Dependency Injection in ASP.NET MVC 5

When beginning a new .NET project I find myself reviewing my preferences for Solution and Project organization as well as additional frameworks to include.

The state of Dependency Injection (DI) / Inversion of Control (IoC) in .NET can be overwhelming initially because of all the choices and the friction of adding yet another framework to your code base.

I have always been very keen on using multiple projects in my ASP.NET solutions to separate concerns so revisiting the choice of N-Layer vs Onion got me to reading this blog post. It explains clearly with simple C# code and diagrams which projects should reference each other and why and where the interface files should reside vs the concrete implementations.

I then started with Ninject via NuGet because that is what the Pluralsight author (Shawn Wildermuth) used in this course on building Web API and it looked approachable. My first problem came when I was binding Data Access Layer (DAL) interfaces in the Web project which doesn’t have an assembly reference to the DAL… this SO post covers it.

I couldn’t get Ninject to work by scanning assemblies, sure I could just add a reference to the DAL project from the UI but I’m very stubborn so I ventured out to the Google/Bing.

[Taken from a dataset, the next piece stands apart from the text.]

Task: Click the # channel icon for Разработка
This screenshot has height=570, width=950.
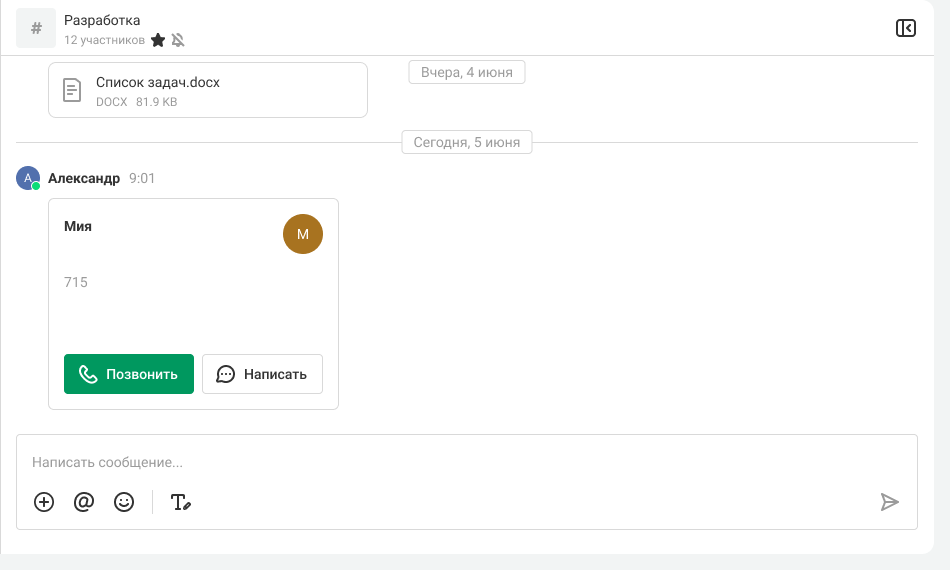Action: tap(36, 28)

I found (sorry can’t remember how) this benchmark and comparison on .NET DI frameworks which in the conclusion pointed me at Simple Injector and LightInject mostly because they are fast.

After trying both of those and still not having any luck with the assembly scanning It finally dawned on me. With no reference to the DAL from Web the build system wasn’t copying DAL.dll to the bin directory! So the final solution is to setup a post build event to copy DAL.dll into the Web deployment directory (bin).

I settled on LightInject for this project so when I found this awesome DI testing project it reinforced my decision as LightInject scores very highly.